Hypoglykemie (lage bloedsuikerspiegel): test en diagnose

Laboratoriumparameters van de eerste orde - verplichte laboratoriumtests.

  • Bloed glucose meting (glucose tijdens de klachtenaanval; glucose dagprofiel).
  • Nuchterstest (72 uur) met meting van glucose en insuline:
    • Intramurale opname en plaatsing van stabiele veneuze toegang.
    • Onthouding van voedsel gedurende 72 uur, drinkwater is toegestaan; op de dag van de vastentest moet de patiënt ook aan het vasten zijn
    • Met regelmatige tussenpozen (elke twee uur) bepaling van glucose (bloed suiker​ als het serum glucose niveau daalt tot onder 60 mg / dl (3.3 mmol / l), moet het controle-interval worden verkort tot metingen per uur
    • Beëindiging van de test als:
      • Als de serumglucosespiegel daalt tot onder 50 mg / dl (2.75 mmol / l) of als er symptomen van hypoglykemie optreden
      • Na 72 uur, als hypoglycemie komt niet voor.
    • Bij maximale hypoglykemie wordt bloed afgenomen voor de bepaling van insuline en C-peptide (onderdeel van pro-insuline):
      • Waarden voor insuline en C-peptide verheven boven het referentiebereik → endogeen insuline overproductie.
      • Als de glucosespiegel stijgt tot boven 25 mg / dl (1.4 mmol / l) na infusie van 1 mg glucagon → endogene insuline-overproductie (omdat de glycogeenreserves in dit geval groter zijn); volgende stap is een lokalisatiediagnose met betrekking tot een insulinoom (tumor bestaande uit endocriene cellen (eilandjes van Langerhans) van de pancreas (pancreas), waarin in verhoogde hoeveelheden insuline wordt geproduceerd; frequentie: zeldzaam; meestal goedaardige tumor)
      • Resultaat negatief in termen van insuline overproductie → zoeken naar andere oorzaken van hypoglycemie.

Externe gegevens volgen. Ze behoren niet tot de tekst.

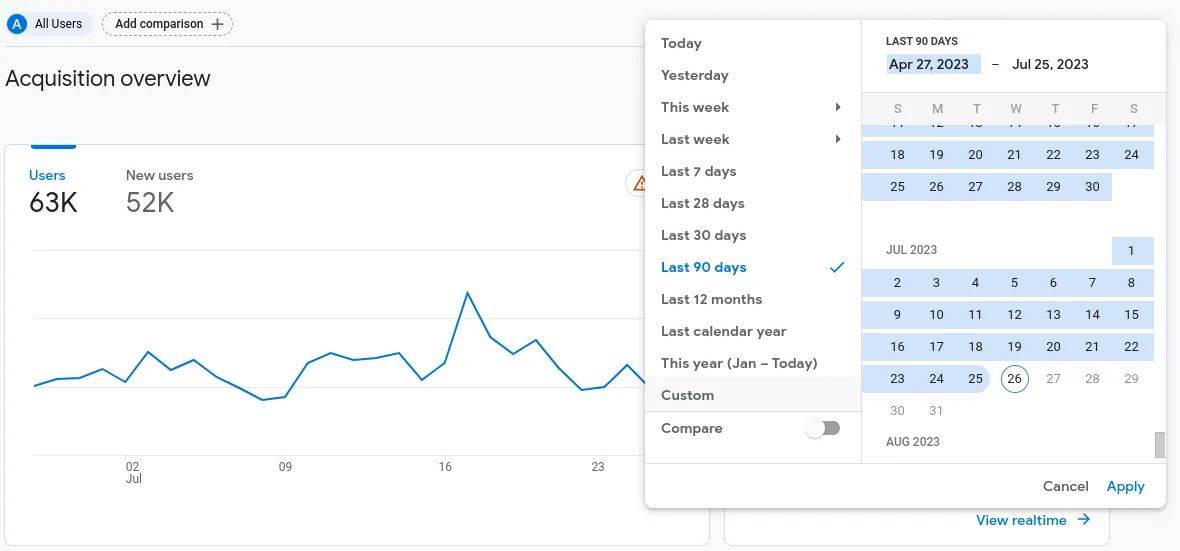
Task: Click the arrow next to View realtime
Action: pyautogui.click(x=1085, y=520)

Bij gezonde personen die regelmatig voedsel innemen, blijven de serumglucosespiegels binnen nauwe grenzen (3.9 - 6.1 mmol / l mmol / l), zelfs na 24-72 uur vastendworden de serumglucosespiegels boven 3 mmol / l gehouden dankzij contraregulatie hormonen (glucagon, epinefrine) en gluconeogenese (nieuw suiker vorming) van glucoplastisch aminozuren.

2e orde laboratoriumparameters - afhankelijk van de resultaten van de medische geschiedenis, fysiek onderzoek, en verplichte laboratoriumparameters - voor differentiële diagnostische verduidelijking.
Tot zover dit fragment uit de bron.